- WRITTEN EXERCISE
List each line of the material below that contains the string "width".

- INPUT
▶
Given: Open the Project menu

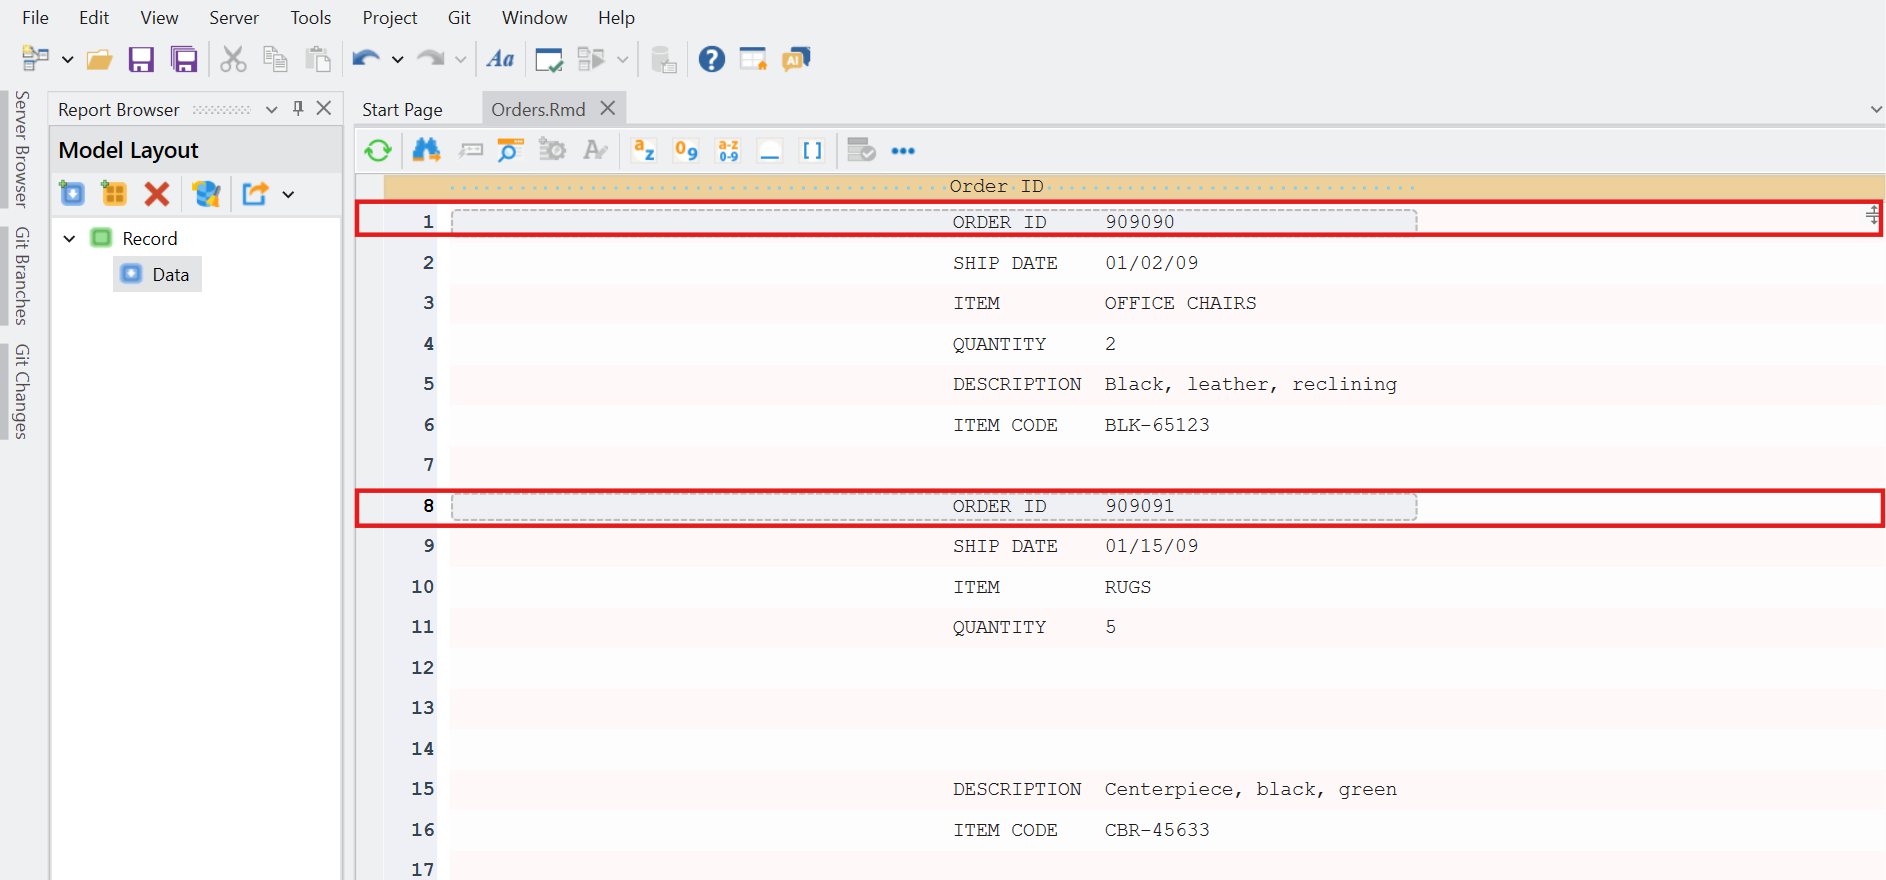Looking at the screenshot, I should pos(389,18).
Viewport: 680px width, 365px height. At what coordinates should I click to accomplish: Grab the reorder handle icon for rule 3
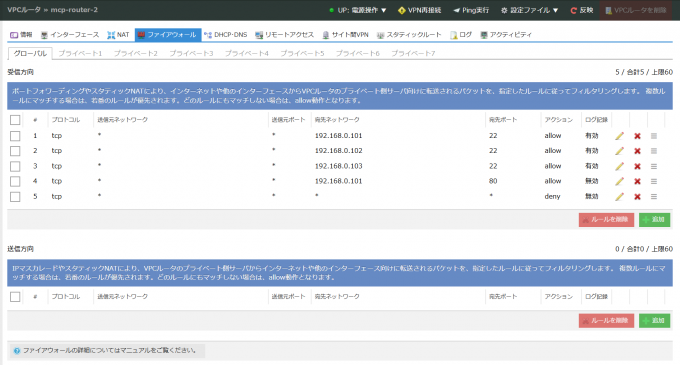click(654, 166)
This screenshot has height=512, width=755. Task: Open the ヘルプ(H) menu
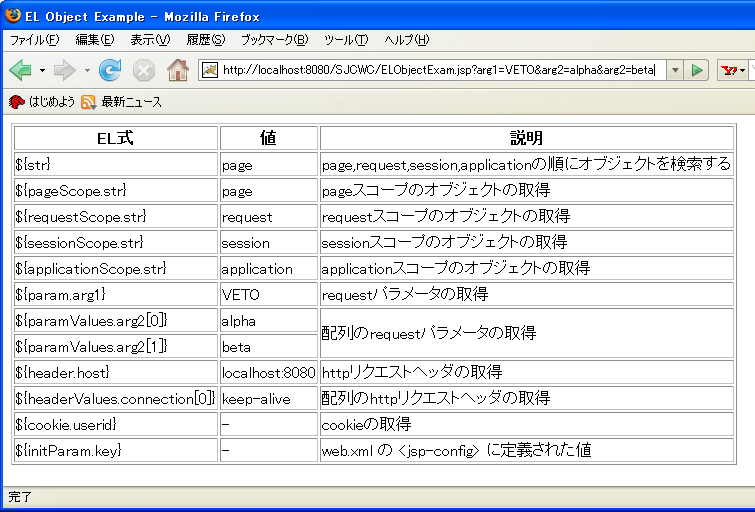(x=406, y=40)
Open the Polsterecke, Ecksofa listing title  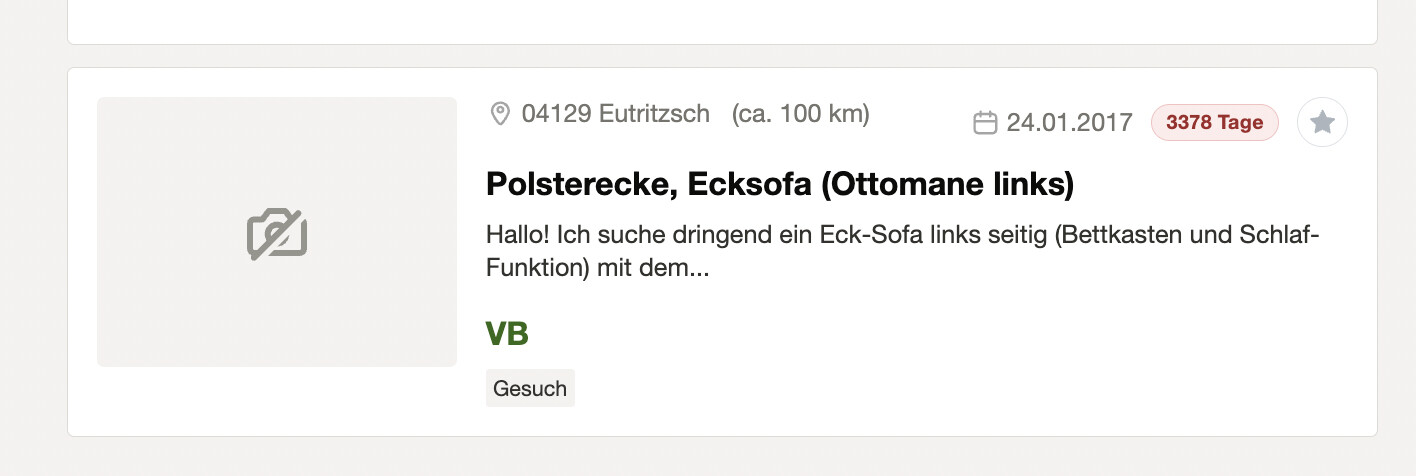click(779, 184)
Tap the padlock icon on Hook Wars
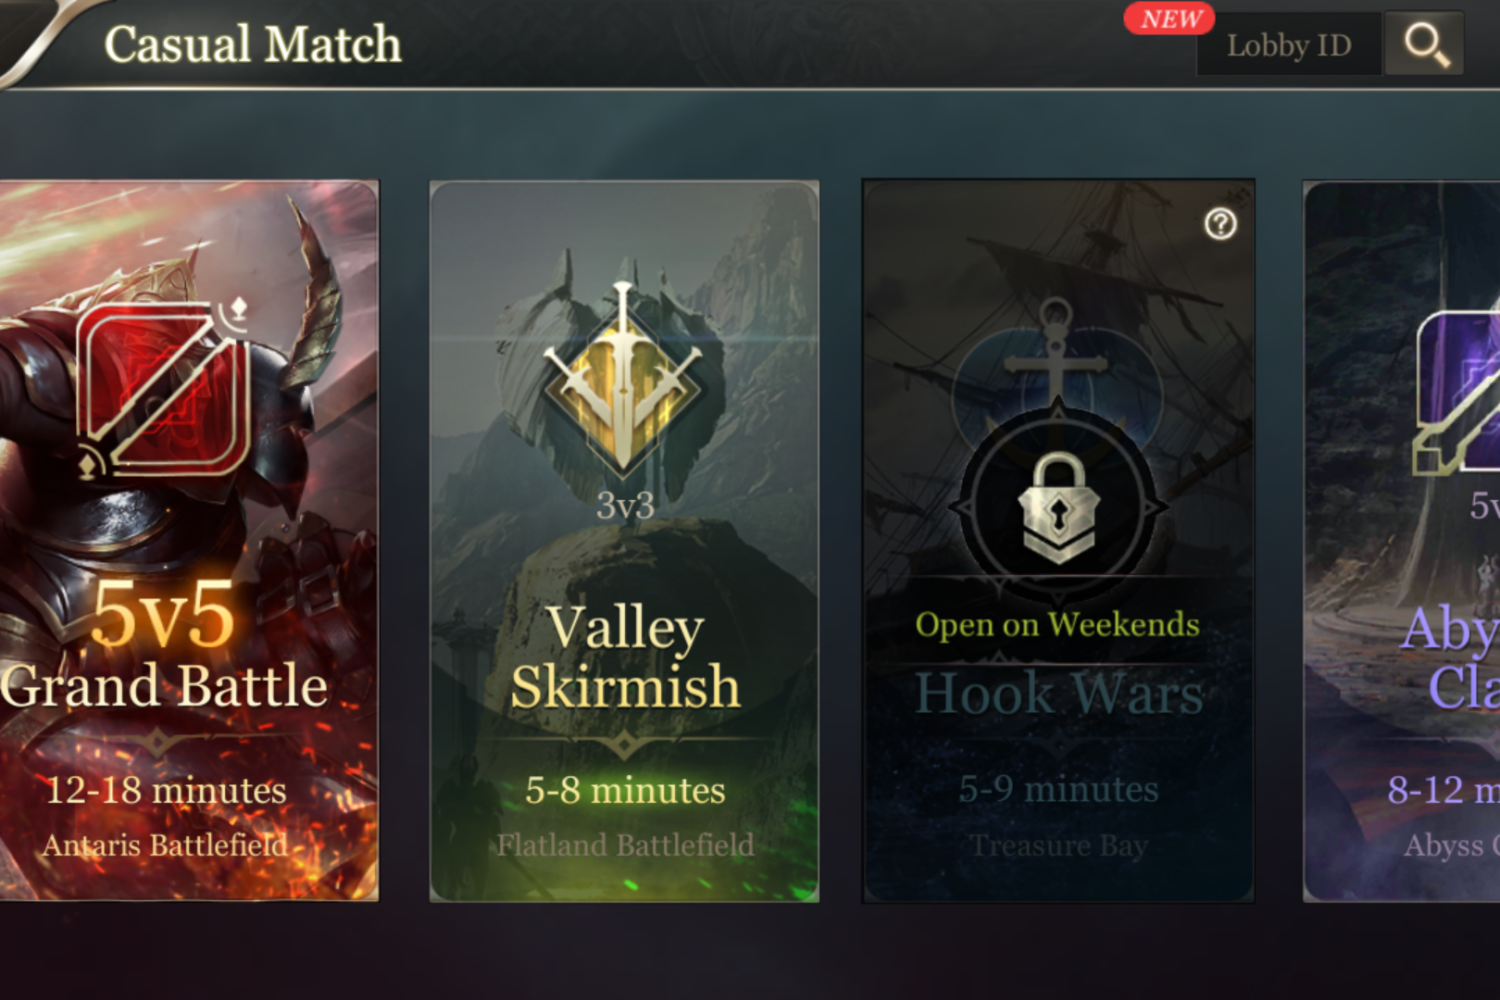 click(1058, 508)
◀
- THE OUTPUT
Viewport: 680px width, 365px height. At what coordinates should I click to accomplish: Grab the reorder handle icon for rule 3
This screenshot has height=512, width=755. Task: Open the ヘルプ(H) menu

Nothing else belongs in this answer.